At the launch party for Viv Albertine’s acclaimed memoir Clothes, Music, Boys, she received the news that her mother was dying. In the weeks after the funeral she made a series of discoveries that helped her to understand some of the life choices she has made.
This follow-up is about those discoveries and what they reveal about “human dysfunctionality, the impossibility of true intimacy, and the damage wrought upon us by secrets and revelations, siblings and parents.”
”‘Skymeadow is the story of how Charlie Hart singlehandedly built a five-acre garden from scratch; it is a gardening memoir which celebrates the healing effects of nature on mental health.
“When Charlie first visited Peverels, a small farmhouse that sits lazily on the lip of a hill running down into the Peb Valley, he was at breaking point. He was grieving the death of his father and anxious about the impending death of his mother.

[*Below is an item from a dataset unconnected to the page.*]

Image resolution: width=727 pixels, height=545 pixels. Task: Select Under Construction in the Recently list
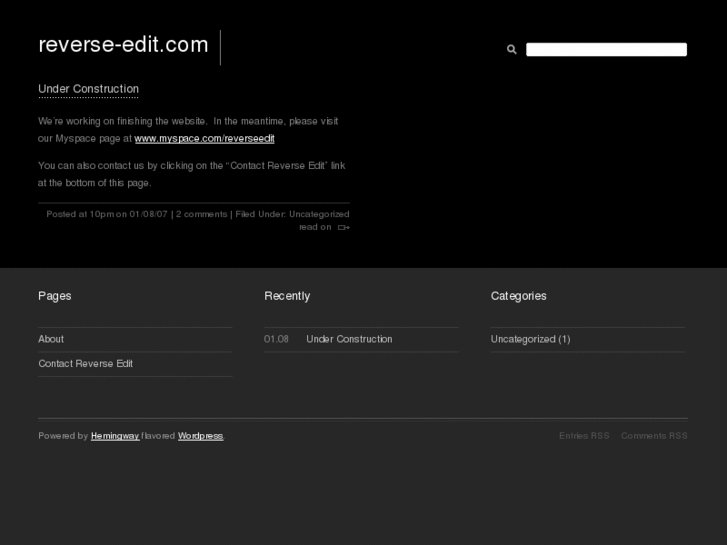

He and his wife Sybilla felt that their London life had been steadily growing in noise: the noise of loss and grief, the noise of busyness, the noise that comes from the expectations of others and, for Charlie, the constant burr of dissatisfaction at work.

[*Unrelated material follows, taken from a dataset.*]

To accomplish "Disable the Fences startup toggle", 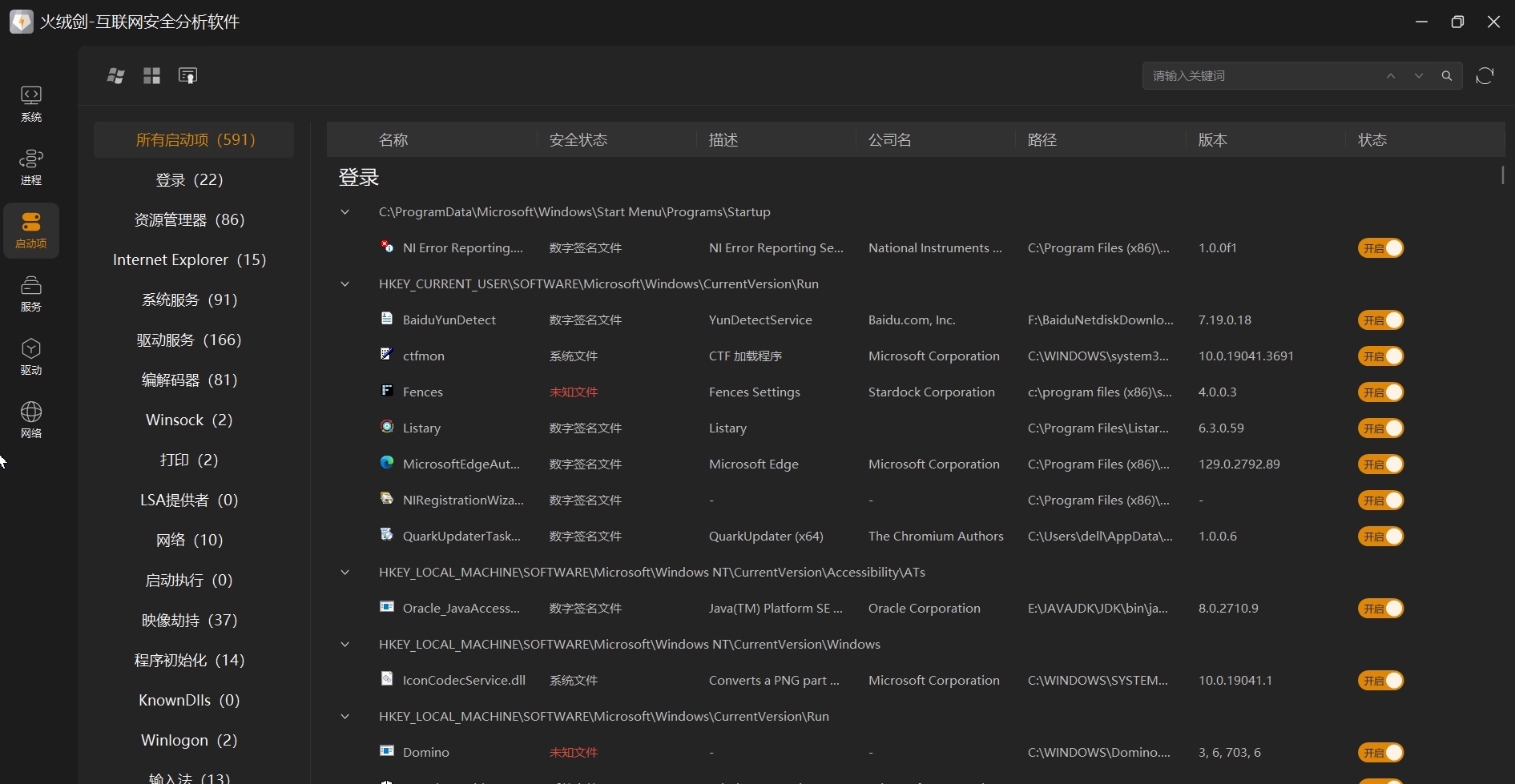I will click(x=1380, y=392).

“At Peverels, Charlie found an expanse of virgin meadowland, the perfect setting for an audacious garden. A garden that is now known as Skymeadow and grows with a lusty, almost biblical vigour.”
Following on from Mary Beard’s recent volume in this BBC series David Olusoga pieces together the shared histories that link nations.

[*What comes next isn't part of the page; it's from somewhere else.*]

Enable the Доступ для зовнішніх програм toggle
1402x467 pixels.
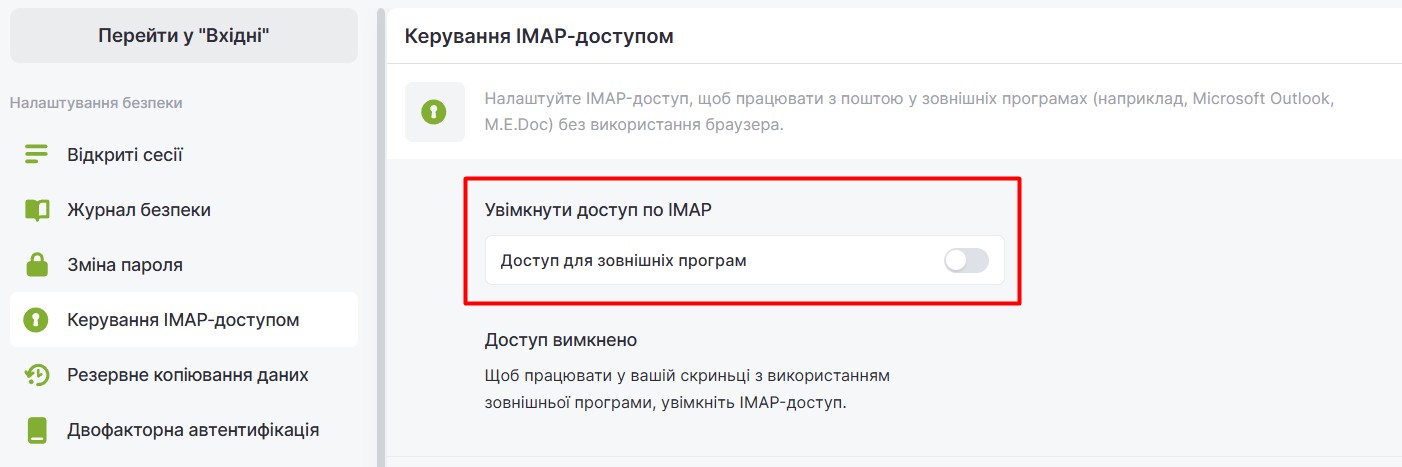(965, 261)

The Unmapped Mind: a memoir of neurology, incurable disease and learning how to live, by Christian Donlan
“Shortly after his daughter Leontine was born, Christian Donlan’s world shifted an inch to the left. He started to miss light switches and door handles when reaching for them. He would injure himself in a hundred stupid ways every day. First playful and then maddening, these strange experiences were the early symptoms of multiple sclerosis, an incurable and degenerative neurological disease.
“As his young daughter starts to investigate the world around her, he too finds himself exploring a new landscape - the shifting and bewildering territory of the brain. He is a tourist in his own body, a stranger in a place that plays bizarre tricks on him, from dizzying double vision to mystifying memory loss.”
A moving account of the author’s diagnosis of multiple sclerosis and his coming to terms with the disease at a time when his newly born daughter is starting to discover her own world.
You may already be aware of Simon McDermott’s story. It is a story of his struggling to come to terms with his father’s dementia.
“When Simon McDermott first noticed his dad Ted’s sudden flares of temper and fits of forgetfulness, he couldn’t have guessed what lay ahead. Then came the devastating, inevitable diagnosis. As Ted retreated into his own world, Simon and his mum Linda desperately tried to reach him until at last: an idea.
“Turning the ignition in his mum’s little runaround, Simon hit play on Ted’s favourite song Quando Quando Quando. And like that, they were just two mates driving around Blackburn, singing at the top of their lungs. Simon filmed their adventure, uploaded the video to YouTube and woke up to messages, tweets and his phone ringing off the hook.